Sketchbook drawing: Girl begging on a train

March 13, 2013

Sketch_of_Dionne_in_train_from_London_M_Dorn

It was snowing lightly on Sunday evening and I was on my way back home from Kings Cross. Ten minutes into the journey, a homeless girl came through my train begging for money. There was a long and awkward silence amongst the passengers in the carriage. People looked away nervously.  I asked the girl if she’d mind being drawn, then gave her a little money and had her sit next to me for a sketch.

When I had finished drawing, I asked  Dionne to write the words “I want to…”, and to add in whatever words that she could think of. To my relief, she did seem to relish adding a few words to my book (a horrible thought had just flashed through my mind that she might be unable to write).

What did I take away from this? My pencil sketches do not plumb any emotional depths. They do not illustrate anything of the odd relationship between a begging girl and comfortable train passengers, nor do they hint at her worry over where she would spend the coming night.

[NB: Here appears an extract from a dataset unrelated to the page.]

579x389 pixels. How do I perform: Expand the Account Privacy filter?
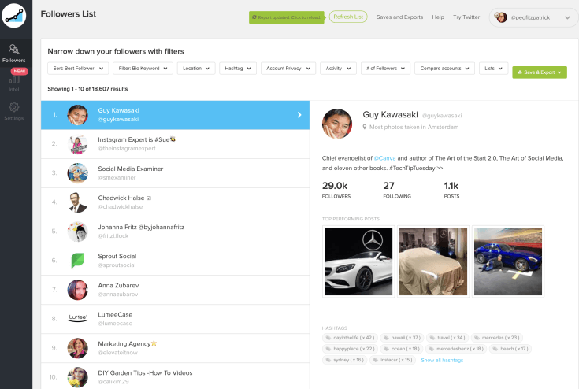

From the artist’s point of view, I’d need to think better on my feet if I’m to come up with more meaningful images.

My basic little drawings seem to have brought up many questions and left them without answers. In fact, the images themselves are rather unsatisfying, but the experience of creating them has led me to think.

Though I didn’t attempt flattery, the shape of the girl’s face is quite attractive, and she looks young enough to have plenty of life to look forward to. My sketches (she was pleased to realise), do not show the skin sores on her face which in real life make people look at her in horror.

And what of Dionne – though she consented to be drawn, was I somehow exploiting her in this situation? She wrote that she wanted to change her life, and I said a few well-meaning words to her. Once I’d confirmed that she was getting good healthcare (yes) and would have somewhere under cover to sleep that evening (it would probably be a night bus), I pointed out that she was good at sitting still, and that artists or art groups in London would pay for models. In my ignorance, I could not think of anything truly constructive to say. Who takes on a model without a fixed address?

I eventually left the train with the uncomfortable feeling that I had failed this girl in some way. Yes, she’d asked for money and I had given her some of this (though not enough for a night’s stay at the YMCA). But as a fellow human being, and also as someone who’d looked closely at Dionne and drawn her, I wished that I’d had more to offer for the longterm, perhaps genuinely helpful advice or a good contact for her.

Perhaps the most positive aspect of our exchange was the way in which, despite the skin sores which she said repelled people,  I had Dionne sit next to me and looked at her in the same way as I would any other human model.

And our drawing time did also give other passengers a chance to think. As soon as I had finished, the lady across from me offered Dionne some fruit, and I noticed that she was then given money by others further along the carriage.